**Work to be completed**
Every record must be copied out exactly.

[Dataset entries]
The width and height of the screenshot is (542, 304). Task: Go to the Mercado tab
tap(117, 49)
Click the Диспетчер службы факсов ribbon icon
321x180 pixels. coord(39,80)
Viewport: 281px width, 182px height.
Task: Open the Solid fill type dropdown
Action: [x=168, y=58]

**Exercise result**
The width and height of the screenshot is (542, 304). Task: Go to the Mercado tab
tap(117, 49)
Click the Диспетчер службы факсов ribbon icon
321x180 pixels. coord(39,80)
Viewport: 281px width, 182px height.
Task: Open the Solid fill type dropdown
Action: [x=168, y=58]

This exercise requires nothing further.